Input material:
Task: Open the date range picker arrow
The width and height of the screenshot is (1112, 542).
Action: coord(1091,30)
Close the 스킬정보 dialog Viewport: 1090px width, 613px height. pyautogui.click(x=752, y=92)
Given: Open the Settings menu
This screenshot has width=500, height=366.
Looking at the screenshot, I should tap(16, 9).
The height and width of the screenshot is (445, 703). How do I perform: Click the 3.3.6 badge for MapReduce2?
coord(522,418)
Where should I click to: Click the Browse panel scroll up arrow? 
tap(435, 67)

---

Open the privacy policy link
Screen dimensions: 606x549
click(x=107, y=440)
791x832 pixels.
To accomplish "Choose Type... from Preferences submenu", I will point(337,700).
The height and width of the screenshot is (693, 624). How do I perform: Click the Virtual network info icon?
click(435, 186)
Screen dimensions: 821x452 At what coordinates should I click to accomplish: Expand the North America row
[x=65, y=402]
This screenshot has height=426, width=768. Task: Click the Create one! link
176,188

What is required: Copy each line of the listing that includes "Open".

The answer:
Task: Open the date range picker arrow
Given: Open the Settings menu
Open the privacy policy link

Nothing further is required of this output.